TASK DETAILS:
Up to and including the line containing "Choose the Class radio button", set down each line of the entries below exactly, starting from the first, and leave out the rest.

* * *

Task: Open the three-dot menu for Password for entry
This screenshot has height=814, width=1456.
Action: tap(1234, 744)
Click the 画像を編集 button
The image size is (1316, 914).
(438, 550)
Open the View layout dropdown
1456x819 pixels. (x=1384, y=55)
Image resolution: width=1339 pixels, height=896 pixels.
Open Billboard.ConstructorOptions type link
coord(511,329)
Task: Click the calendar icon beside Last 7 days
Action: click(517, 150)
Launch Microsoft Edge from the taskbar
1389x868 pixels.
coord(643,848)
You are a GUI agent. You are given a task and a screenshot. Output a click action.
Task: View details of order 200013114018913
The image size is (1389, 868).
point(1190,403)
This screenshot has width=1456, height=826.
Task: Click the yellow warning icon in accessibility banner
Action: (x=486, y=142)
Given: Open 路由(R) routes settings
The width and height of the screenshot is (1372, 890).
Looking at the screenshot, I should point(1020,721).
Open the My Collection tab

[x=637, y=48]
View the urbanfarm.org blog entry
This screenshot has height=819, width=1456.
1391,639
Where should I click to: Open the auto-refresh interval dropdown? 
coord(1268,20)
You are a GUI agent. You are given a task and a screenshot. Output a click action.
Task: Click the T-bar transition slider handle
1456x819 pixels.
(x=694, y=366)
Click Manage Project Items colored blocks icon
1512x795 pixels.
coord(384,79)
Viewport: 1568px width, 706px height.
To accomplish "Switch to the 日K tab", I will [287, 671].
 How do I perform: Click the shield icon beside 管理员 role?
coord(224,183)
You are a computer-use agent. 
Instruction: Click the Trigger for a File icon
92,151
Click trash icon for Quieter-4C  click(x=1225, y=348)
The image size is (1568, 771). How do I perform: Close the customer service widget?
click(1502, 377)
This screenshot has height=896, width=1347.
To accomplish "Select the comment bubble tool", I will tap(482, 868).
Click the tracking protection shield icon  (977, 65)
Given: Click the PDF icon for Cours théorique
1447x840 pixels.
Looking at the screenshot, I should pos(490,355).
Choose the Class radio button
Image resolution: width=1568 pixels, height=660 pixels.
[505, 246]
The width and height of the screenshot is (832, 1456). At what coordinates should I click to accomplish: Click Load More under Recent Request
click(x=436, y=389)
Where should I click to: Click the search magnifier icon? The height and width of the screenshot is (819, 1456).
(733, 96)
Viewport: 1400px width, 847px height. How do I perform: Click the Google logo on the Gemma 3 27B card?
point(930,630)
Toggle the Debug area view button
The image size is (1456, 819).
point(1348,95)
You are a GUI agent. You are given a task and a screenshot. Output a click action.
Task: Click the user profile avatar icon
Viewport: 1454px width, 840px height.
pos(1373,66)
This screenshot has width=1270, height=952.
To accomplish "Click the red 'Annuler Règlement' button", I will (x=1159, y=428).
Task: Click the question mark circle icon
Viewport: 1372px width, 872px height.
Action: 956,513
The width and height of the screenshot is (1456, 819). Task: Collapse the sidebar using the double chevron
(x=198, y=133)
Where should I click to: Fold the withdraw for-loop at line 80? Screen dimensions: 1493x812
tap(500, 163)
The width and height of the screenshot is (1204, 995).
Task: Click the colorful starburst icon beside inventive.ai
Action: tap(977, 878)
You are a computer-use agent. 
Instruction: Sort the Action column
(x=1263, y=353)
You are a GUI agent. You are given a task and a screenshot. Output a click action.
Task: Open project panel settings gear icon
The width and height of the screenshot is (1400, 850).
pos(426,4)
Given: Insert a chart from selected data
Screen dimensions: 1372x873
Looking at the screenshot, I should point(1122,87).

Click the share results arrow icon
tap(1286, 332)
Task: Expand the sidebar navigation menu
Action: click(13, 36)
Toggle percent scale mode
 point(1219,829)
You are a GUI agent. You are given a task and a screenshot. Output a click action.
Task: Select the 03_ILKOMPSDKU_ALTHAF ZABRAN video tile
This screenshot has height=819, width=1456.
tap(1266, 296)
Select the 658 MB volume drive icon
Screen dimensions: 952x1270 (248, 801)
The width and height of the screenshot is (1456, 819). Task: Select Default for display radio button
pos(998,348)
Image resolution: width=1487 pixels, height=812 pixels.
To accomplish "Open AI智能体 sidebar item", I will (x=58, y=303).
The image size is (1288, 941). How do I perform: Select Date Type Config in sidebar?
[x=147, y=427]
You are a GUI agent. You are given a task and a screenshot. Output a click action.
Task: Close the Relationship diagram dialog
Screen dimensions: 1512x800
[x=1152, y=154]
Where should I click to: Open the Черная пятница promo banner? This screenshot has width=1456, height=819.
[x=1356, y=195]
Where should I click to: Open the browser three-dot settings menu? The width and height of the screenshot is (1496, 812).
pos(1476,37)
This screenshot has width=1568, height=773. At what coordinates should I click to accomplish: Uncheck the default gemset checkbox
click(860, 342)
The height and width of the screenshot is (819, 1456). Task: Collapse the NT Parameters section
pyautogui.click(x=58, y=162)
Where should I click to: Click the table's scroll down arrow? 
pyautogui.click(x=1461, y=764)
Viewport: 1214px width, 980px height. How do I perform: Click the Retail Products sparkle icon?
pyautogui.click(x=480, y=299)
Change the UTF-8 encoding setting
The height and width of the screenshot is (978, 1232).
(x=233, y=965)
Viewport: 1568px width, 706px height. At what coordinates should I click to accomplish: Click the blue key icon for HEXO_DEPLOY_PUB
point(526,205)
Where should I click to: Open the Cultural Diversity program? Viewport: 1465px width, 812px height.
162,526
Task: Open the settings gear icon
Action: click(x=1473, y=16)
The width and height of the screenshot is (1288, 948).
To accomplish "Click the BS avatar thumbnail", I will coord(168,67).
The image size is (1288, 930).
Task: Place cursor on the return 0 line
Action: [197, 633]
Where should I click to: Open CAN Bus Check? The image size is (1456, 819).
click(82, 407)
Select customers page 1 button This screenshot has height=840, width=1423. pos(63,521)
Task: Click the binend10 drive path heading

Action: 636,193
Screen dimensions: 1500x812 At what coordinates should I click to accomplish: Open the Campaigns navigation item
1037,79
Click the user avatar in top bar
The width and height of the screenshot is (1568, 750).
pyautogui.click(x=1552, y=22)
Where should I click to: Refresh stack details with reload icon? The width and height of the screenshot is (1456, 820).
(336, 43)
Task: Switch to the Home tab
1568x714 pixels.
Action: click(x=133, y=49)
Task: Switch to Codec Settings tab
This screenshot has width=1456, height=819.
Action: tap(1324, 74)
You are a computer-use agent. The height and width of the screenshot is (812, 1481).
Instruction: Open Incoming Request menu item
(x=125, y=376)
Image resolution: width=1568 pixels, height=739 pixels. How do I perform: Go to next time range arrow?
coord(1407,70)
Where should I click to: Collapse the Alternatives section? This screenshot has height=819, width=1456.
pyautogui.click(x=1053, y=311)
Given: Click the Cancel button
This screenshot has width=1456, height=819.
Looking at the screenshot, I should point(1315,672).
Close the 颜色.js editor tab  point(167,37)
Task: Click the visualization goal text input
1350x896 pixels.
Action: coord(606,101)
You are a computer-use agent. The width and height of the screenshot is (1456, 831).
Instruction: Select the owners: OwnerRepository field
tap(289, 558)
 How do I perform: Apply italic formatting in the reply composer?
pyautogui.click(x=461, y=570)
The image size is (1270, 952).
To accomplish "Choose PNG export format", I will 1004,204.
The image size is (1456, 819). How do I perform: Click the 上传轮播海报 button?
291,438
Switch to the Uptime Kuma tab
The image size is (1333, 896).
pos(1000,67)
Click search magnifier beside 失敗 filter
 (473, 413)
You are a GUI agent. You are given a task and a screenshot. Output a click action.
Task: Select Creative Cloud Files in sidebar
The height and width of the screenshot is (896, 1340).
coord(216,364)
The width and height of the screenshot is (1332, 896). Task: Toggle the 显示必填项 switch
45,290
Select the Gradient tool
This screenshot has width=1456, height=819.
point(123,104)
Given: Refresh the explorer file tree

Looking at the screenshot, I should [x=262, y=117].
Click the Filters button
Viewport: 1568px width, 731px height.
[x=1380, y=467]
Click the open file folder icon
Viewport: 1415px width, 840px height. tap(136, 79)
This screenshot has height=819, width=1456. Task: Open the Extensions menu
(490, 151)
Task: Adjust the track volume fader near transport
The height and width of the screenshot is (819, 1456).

* * *

REPLY:
Task: Open the three-dot menu for Password for entry
This screenshot has height=814, width=1456.
Action: tap(1234, 744)
Click the 画像を編集 button
The image size is (1316, 914).
(438, 550)
Open the View layout dropdown
1456x819 pixels. (x=1384, y=55)
Image resolution: width=1339 pixels, height=896 pixels.
Open Billboard.ConstructorOptions type link
coord(511,329)
Task: Click the calendar icon beside Last 7 days
Action: click(517, 150)
Launch Microsoft Edge from the taskbar
1389x868 pixels.
coord(643,848)
You are a GUI agent. You are given a task and a screenshot. Output a click action.
Task: View details of order 200013114018913
The image size is (1389, 868).
point(1190,403)
This screenshot has width=1456, height=826.
Task: Click the yellow warning icon in accessibility banner
Action: (x=486, y=142)
Given: Open 路由(R) routes settings
The width and height of the screenshot is (1372, 890).
Looking at the screenshot, I should point(1020,721).
Open the My Collection tab

[x=637, y=48]
View the urbanfarm.org blog entry
This screenshot has height=819, width=1456.
1391,639
Where should I click to: Open the auto-refresh interval dropdown? 
coord(1268,20)
You are a GUI agent. You are given a task and a screenshot. Output a click action.
Task: Click the T-bar transition slider handle
1456x819 pixels.
(x=694, y=366)
Click Manage Project Items colored blocks icon
1512x795 pixels.
coord(384,79)
Viewport: 1568px width, 706px height.
To accomplish "Switch to the 日K tab", I will [287, 671].
 How do I perform: Click the shield icon beside 管理员 role?
coord(224,183)
You are a computer-use agent. 
Instruction: Click the Trigger for a File icon
92,151
Click trash icon for Quieter-4C  click(x=1225, y=348)
The image size is (1568, 771). How do I perform: Close the customer service widget?
click(1502, 377)
This screenshot has height=896, width=1347.
To accomplish "Select the comment bubble tool", I will tap(482, 868).
Click the tracking protection shield icon  (977, 65)
Given: Click the PDF icon for Cours théorique
1447x840 pixels.
Looking at the screenshot, I should pos(490,355).
Choose the Class radio button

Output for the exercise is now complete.